**Problem requirements**
What you write should match, word for word, the lines from the one containing "This screenshot has height=1000, width=1800." through the end of the data, with no pictures.

━━━━━━━━━━━━━━━━━━━━

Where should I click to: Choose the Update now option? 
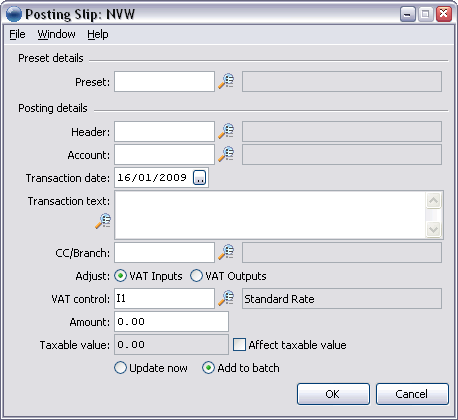tap(120, 368)
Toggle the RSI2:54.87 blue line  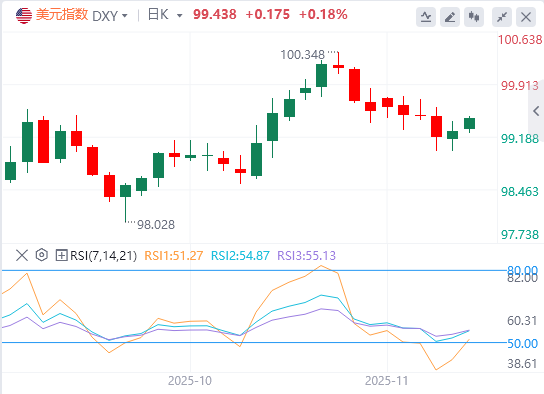pos(240,256)
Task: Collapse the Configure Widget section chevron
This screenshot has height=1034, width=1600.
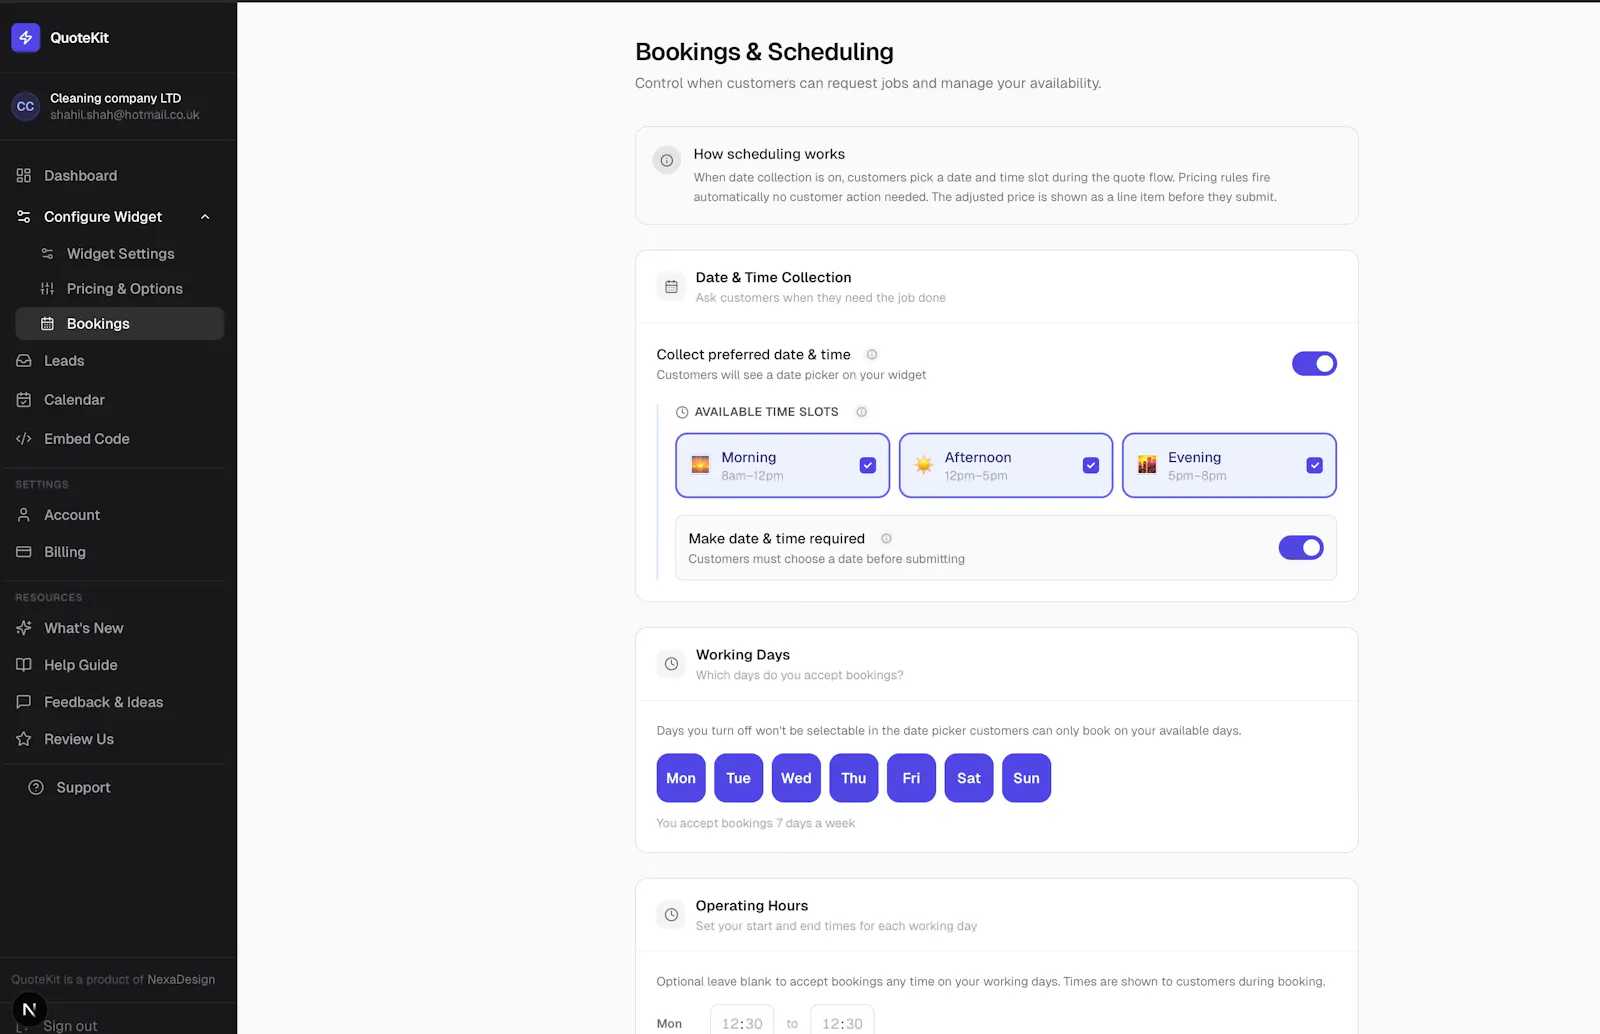Action: (205, 217)
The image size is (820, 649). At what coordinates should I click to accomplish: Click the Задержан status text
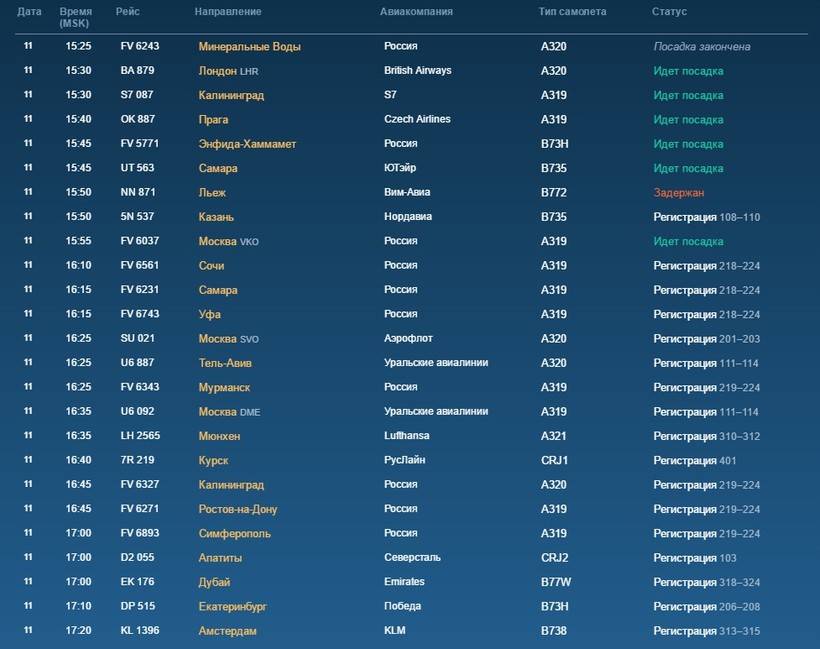677,193
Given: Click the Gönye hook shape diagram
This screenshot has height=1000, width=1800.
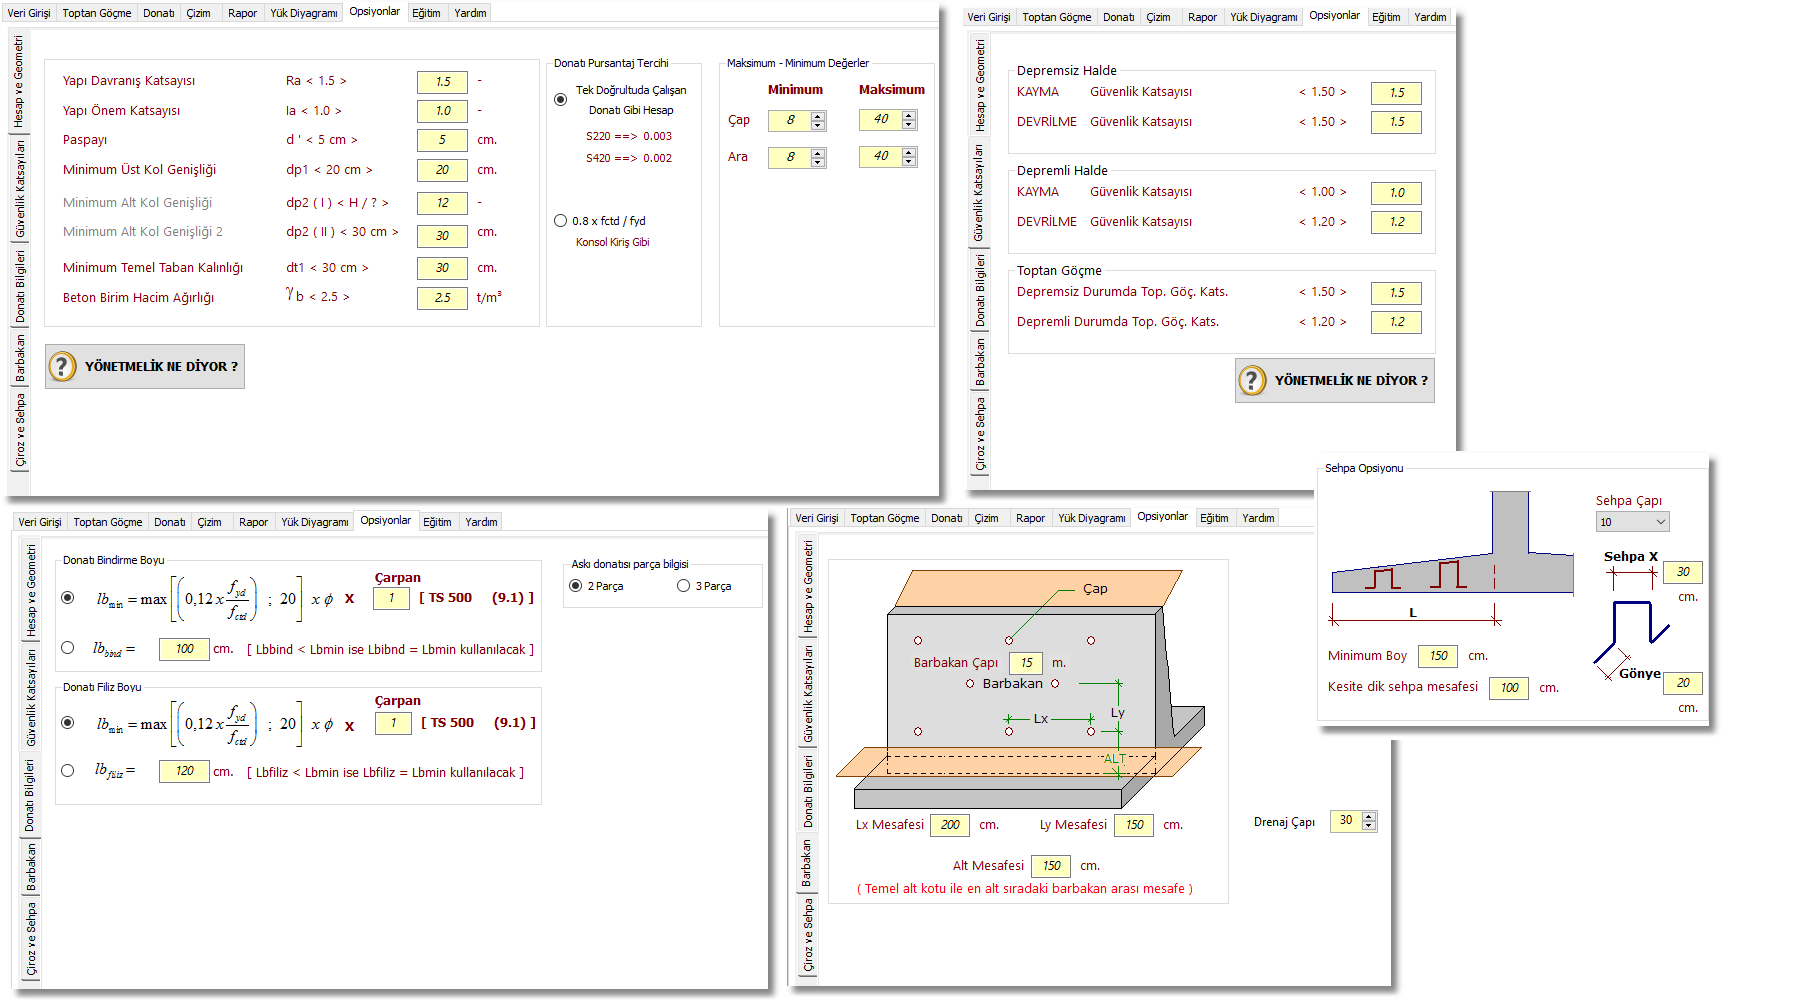Looking at the screenshot, I should tap(1631, 636).
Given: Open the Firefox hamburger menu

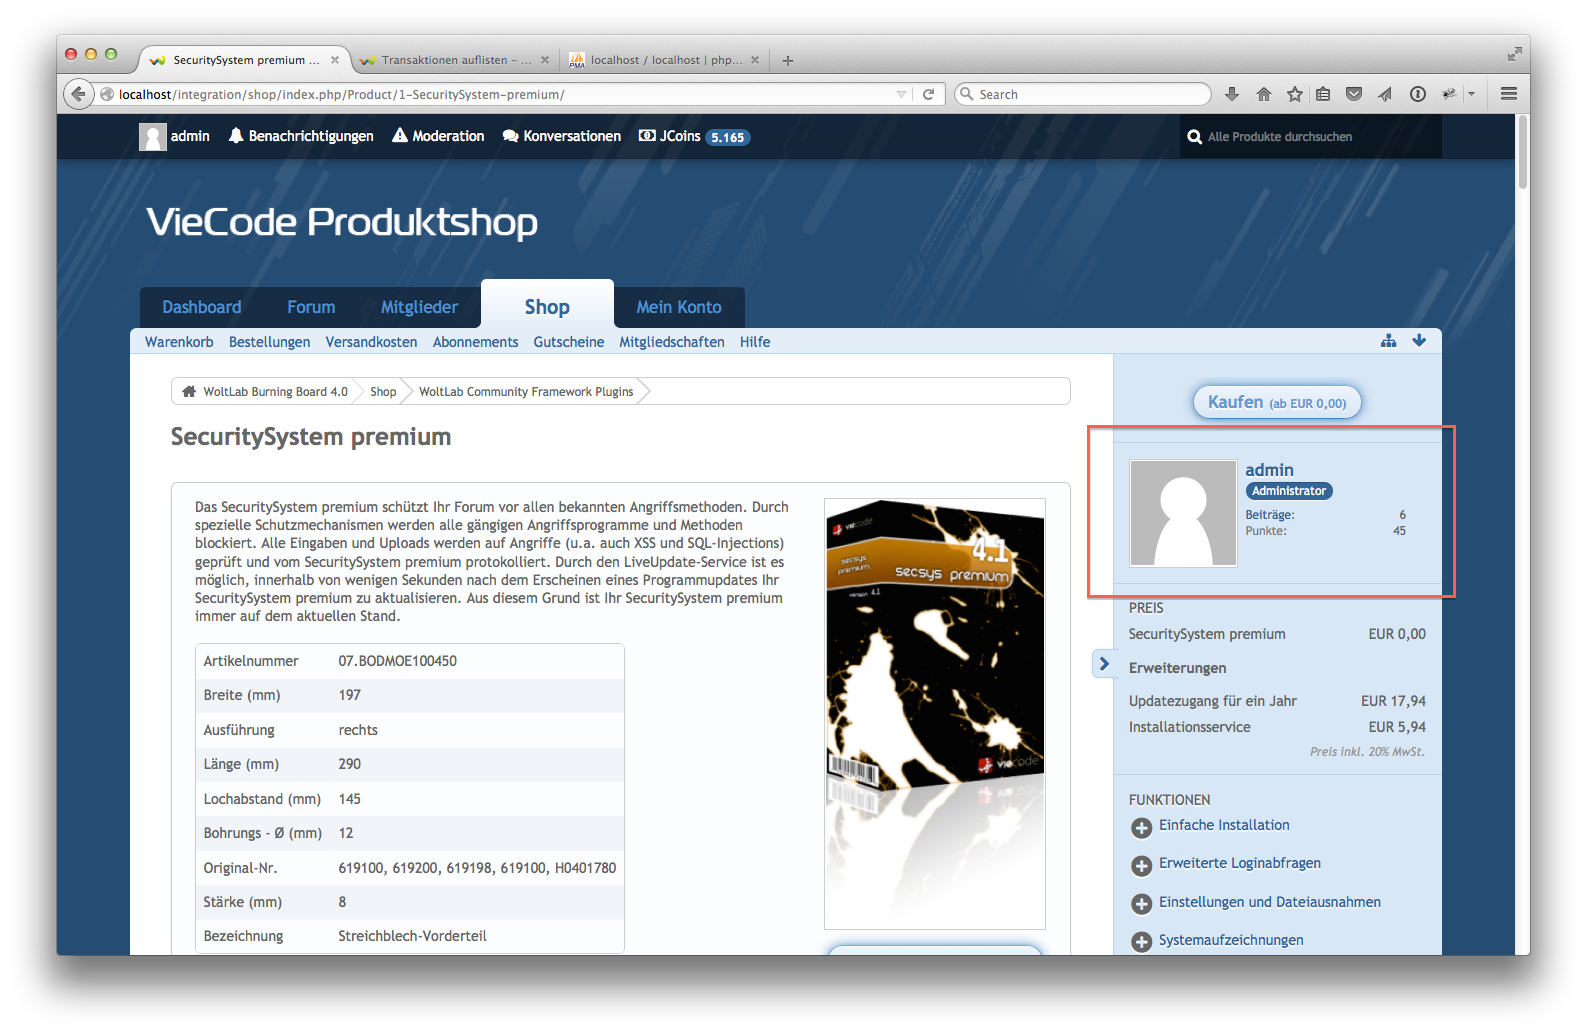Looking at the screenshot, I should [x=1509, y=94].
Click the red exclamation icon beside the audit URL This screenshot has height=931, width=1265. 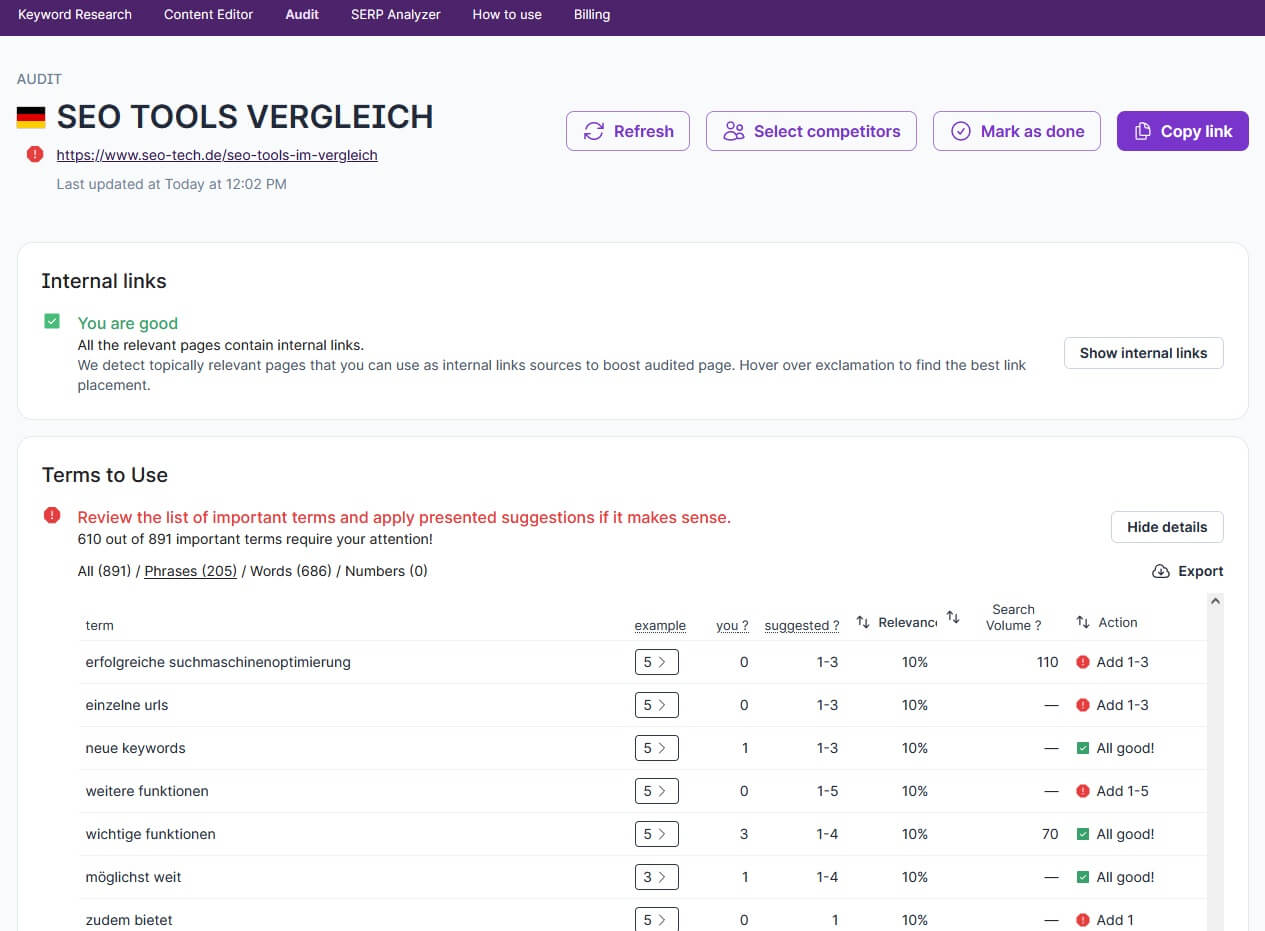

━━━━━━━━━━━━━━━━━━━━

**Solution**
This screenshot has height=1000, width=1800.
Looking at the screenshot, I should tap(1631, 636).
Given: Open the Firefox hamburger menu

Looking at the screenshot, I should [x=1509, y=94].
Click the red exclamation icon beside the audit URL This screenshot has height=931, width=1265. 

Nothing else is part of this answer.